Penn Raine: Do RNZ feel ‘unsafe’ now?


It used to be that RNZ represented the grown ups in the room. Before I switched them off permanently I respected the presenters and their content as dependable sources of fact and analysis, put together by people more mature and astute than I. Just last week though we learn that RNZ are hurt and distressed at their ex-news boss’s ‘scathing’ report.

I’m just going to say it.

Cry-babies.

The hand wringing over Richard Sutherland’s hurty words may not be all performative, of course. Six years of swigging the PIJF and its shots of activist mandates, and shilling for Labour may have embedded a culture that believed it truly was the country’ s cultural commissar.

The Opposition’s propaganda arm has been irksome for years now, showing up as a keenness to tell us what to think about and what to approve of. At best it was the adoption of a superior moral tone too redolent of that despised creature, the classroom goody-good. At worst it was the obsession with diversity and an obvious intention to scorn anything that could be associated with straight white males or the learning of the Enlightenment – just for starters.

There are of course more specific irritants such as RNZ’s refusal to allow any counter argument to the burning planet mantra thatare causing so much distress to our young people. The failure to challenge our Government’s non-acknowledgement of UK’s Cass Report that compellingly casts doubt on the medical and moral wisdom of chemical ‘gender affirming care’ for children. And the determination to never raise the fact of Hamas’s human shield policy in Gaza.

Speculate a moment on the attitude of RNZ employees towards Concert programme staffers, those supporters of Eurocentric wrong-tune and oppressor-types like Beethoven and Bach. Do they shamefully inhabit the outcasts’ corner in the tearoom? Are they frog-marched to de-colonistion seminars? Given the side-eye at the water cooler?

Perhaps there are factions within the 550 plus employees and Sutherland’s comments in his report which exposed a culture of ‘blame-shifting’, ‘low ambition’ and suggested that ‘some people shouldn’t be on air’ reflect the pinch-points of his experience in RNZ.

And if so, might he not be responding to his former colleagues’ fragility with, ‘Cry me a river’?

Penn Raine is an educator and writer who lives in NZ and France.

2 comments:

Steve Ellis said...

It all starts at the top and this outfit needs a major re-organization at management and Board level. The wokester Thompson, encouraged by a left bias Board, have wrecked havoc on the listenership with their maorification of both content and presentation.
A real turnoff!
Steve Ellis

Anonymous said...

Those responses demonstrate how accurate the report was.

§ YOUR ASSIGNMENT:
Answer these questions about the opinion piece on RNZ:
1. Who is the former news boss whose report is discussed?
2. How many employees does the piece say RNZ has?
3. Where does Penn Raine live?

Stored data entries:
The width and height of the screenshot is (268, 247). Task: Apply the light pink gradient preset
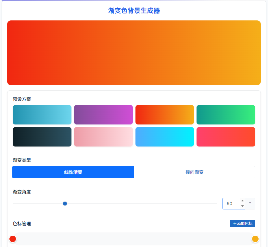103,137
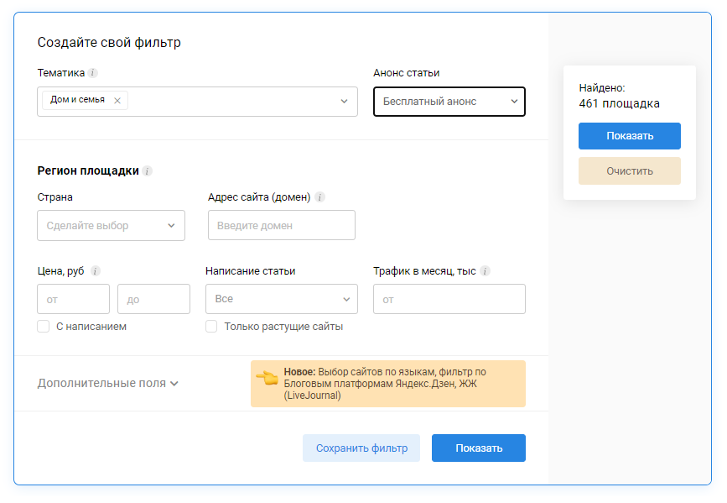Click the pointing hand icon in notice

(267, 378)
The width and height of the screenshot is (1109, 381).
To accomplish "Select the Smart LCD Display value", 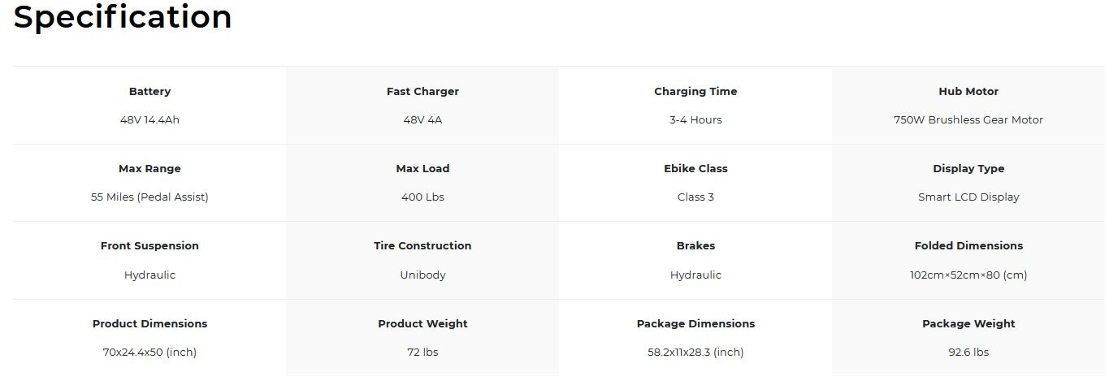I will (968, 197).
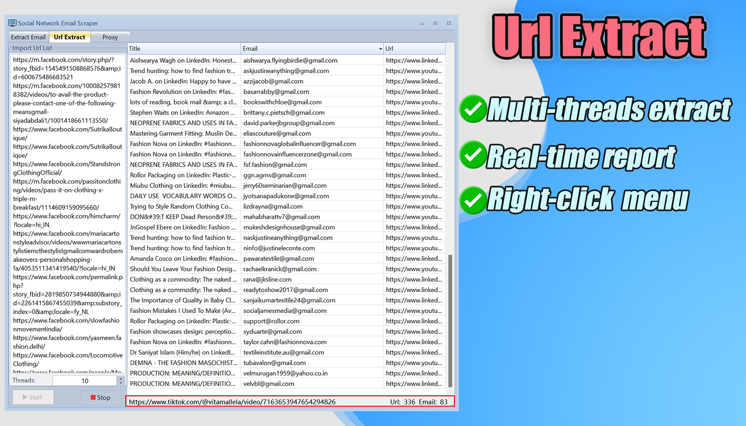This screenshot has height=426, width=746.
Task: Click the green checkmark beside Right-click menu
Action: pyautogui.click(x=472, y=200)
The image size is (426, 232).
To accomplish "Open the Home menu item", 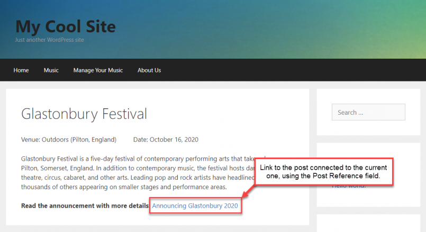I will 21,70.
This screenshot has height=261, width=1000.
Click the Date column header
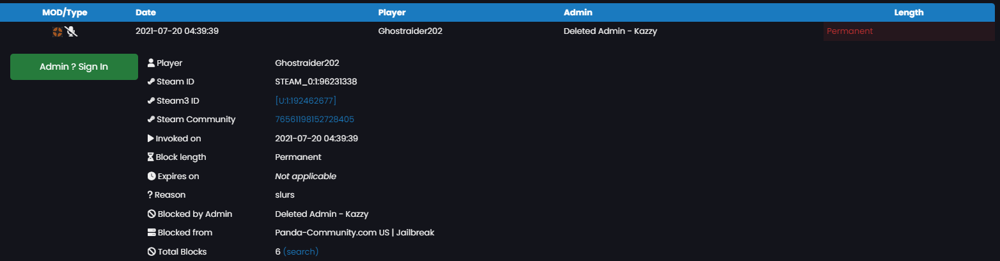[x=146, y=12]
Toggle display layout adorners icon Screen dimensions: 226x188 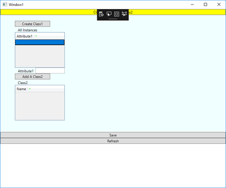click(x=117, y=14)

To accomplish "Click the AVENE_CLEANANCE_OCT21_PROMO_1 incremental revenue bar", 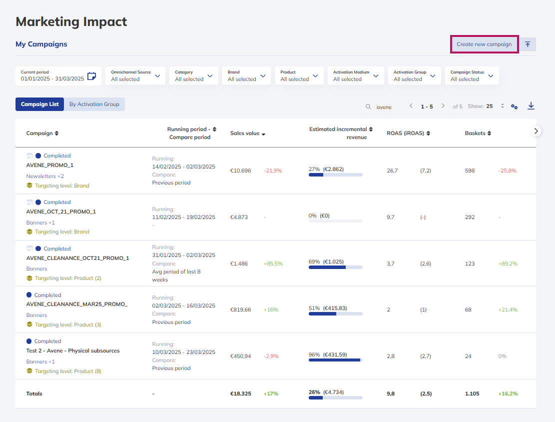I will click(x=335, y=268).
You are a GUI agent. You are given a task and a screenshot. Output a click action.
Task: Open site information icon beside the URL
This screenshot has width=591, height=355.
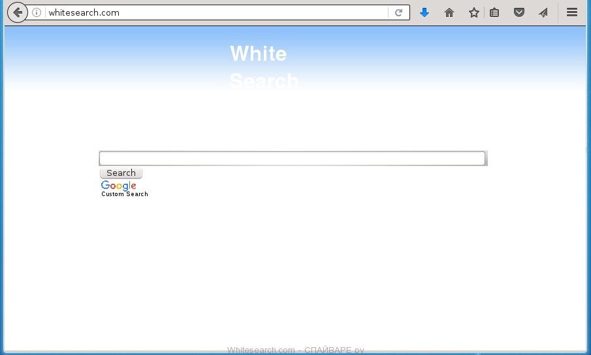pyautogui.click(x=37, y=12)
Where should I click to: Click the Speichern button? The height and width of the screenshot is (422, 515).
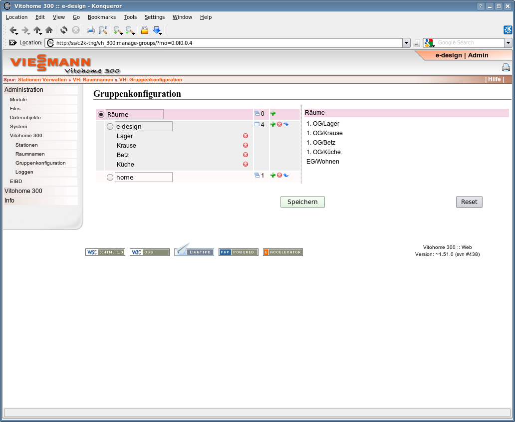coord(302,202)
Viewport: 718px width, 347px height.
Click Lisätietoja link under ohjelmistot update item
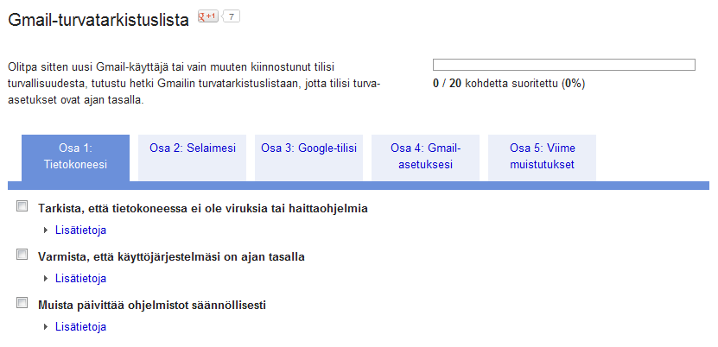tap(80, 327)
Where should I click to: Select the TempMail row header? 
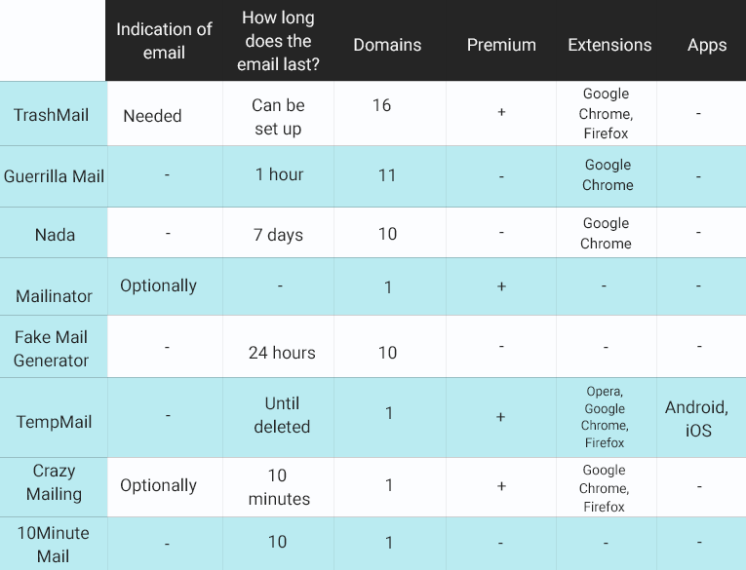point(54,422)
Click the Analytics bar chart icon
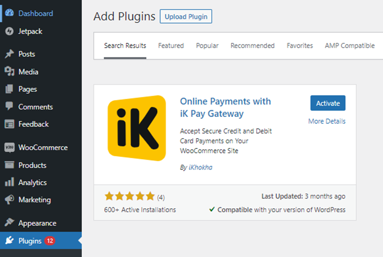This screenshot has height=257, width=383. coord(9,182)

§ RESULT:
1. Richard Sutherland
2. 550 plus
3. NZ and France